## [WHAT IS BEING ASKED]
Line by line, output the entries below exactly as they appear.

BEGIN

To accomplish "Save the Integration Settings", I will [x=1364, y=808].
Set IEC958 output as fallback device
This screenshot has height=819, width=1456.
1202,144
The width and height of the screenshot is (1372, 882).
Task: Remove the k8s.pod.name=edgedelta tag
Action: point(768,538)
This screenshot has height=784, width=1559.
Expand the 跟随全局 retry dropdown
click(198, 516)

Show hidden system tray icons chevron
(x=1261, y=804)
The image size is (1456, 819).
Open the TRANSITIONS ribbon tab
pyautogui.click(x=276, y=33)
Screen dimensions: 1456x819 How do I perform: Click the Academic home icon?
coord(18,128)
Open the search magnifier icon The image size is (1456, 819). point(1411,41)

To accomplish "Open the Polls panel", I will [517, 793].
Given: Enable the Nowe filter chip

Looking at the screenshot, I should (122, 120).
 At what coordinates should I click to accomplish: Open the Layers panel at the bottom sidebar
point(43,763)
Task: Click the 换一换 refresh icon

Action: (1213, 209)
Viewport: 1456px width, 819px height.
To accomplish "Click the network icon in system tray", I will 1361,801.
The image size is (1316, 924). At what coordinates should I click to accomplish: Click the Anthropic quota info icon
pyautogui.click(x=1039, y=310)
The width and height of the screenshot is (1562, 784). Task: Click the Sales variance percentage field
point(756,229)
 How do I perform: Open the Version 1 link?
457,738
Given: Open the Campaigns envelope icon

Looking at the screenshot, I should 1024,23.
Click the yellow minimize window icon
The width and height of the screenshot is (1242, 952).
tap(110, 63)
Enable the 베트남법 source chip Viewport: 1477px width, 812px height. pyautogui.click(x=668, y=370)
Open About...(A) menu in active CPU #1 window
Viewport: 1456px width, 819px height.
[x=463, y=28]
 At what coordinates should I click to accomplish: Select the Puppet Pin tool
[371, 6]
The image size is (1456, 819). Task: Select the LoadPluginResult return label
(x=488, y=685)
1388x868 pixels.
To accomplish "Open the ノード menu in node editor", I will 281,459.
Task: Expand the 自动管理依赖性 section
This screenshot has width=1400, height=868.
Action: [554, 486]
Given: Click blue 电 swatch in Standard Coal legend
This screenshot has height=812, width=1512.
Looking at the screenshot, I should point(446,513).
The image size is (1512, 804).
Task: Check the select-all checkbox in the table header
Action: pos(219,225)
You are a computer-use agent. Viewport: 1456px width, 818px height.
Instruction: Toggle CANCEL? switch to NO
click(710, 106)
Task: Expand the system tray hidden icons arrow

END

## [ANSWER TO THE EXERCISE]
To accomplish "Save the Integration Settings", I will [x=1364, y=808].
Set IEC958 output as fallback device
This screenshot has height=819, width=1456.
1202,144
The width and height of the screenshot is (1372, 882).
Task: Remove the k8s.pod.name=edgedelta tag
Action: point(768,538)
This screenshot has height=784, width=1559.
Expand the 跟随全局 retry dropdown
click(198, 516)

Show hidden system tray icons chevron
(x=1261, y=804)
The image size is (1456, 819).
Open the TRANSITIONS ribbon tab
pyautogui.click(x=276, y=33)
Screen dimensions: 1456x819 How do I perform: Click the Academic home icon?
coord(18,128)
Open the search magnifier icon The image size is (1456, 819). point(1411,41)

To accomplish "Open the Polls panel", I will [517, 793].
Given: Enable the Nowe filter chip

Looking at the screenshot, I should (122, 120).
 At what coordinates should I click to accomplish: Open the Layers panel at the bottom sidebar
point(43,763)
Task: Click the 换一换 refresh icon

Action: (1213, 209)
Viewport: 1456px width, 819px height.
To accomplish "Click the network icon in system tray", I will 1361,801.
The image size is (1316, 924). At what coordinates should I click to accomplish: Click the Anthropic quota info icon
pyautogui.click(x=1039, y=310)
The width and height of the screenshot is (1562, 784). Task: Click the Sales variance percentage field
point(756,229)
 How do I perform: Open the Version 1 link?
457,738
Given: Open the Campaigns envelope icon

Looking at the screenshot, I should 1024,23.
Click the yellow minimize window icon
The width and height of the screenshot is (1242, 952).
tap(110, 63)
Enable the 베트남법 source chip Viewport: 1477px width, 812px height. pyautogui.click(x=668, y=370)
Open About...(A) menu in active CPU #1 window
Viewport: 1456px width, 819px height.
[x=463, y=28]
 At what coordinates should I click to accomplish: Select the Puppet Pin tool
[371, 6]
The image size is (1456, 819). Task: Select the LoadPluginResult return label
(x=488, y=685)
1388x868 pixels.
To accomplish "Open the ノード menu in node editor", I will 281,459.
Task: Expand the 自动管理依赖性 section
This screenshot has width=1400, height=868.
Action: [554, 486]
Given: Click blue 电 swatch in Standard Coal legend
This screenshot has height=812, width=1512.
Looking at the screenshot, I should point(446,513).
The image size is (1512, 804).
Task: Check the select-all checkbox in the table header
Action: pos(219,225)
You are a computer-use agent. Viewport: 1456px width, 818px height.
Instruction: Toggle CANCEL? switch to NO
click(710, 106)
Task: Expand the system tray hidden icons arrow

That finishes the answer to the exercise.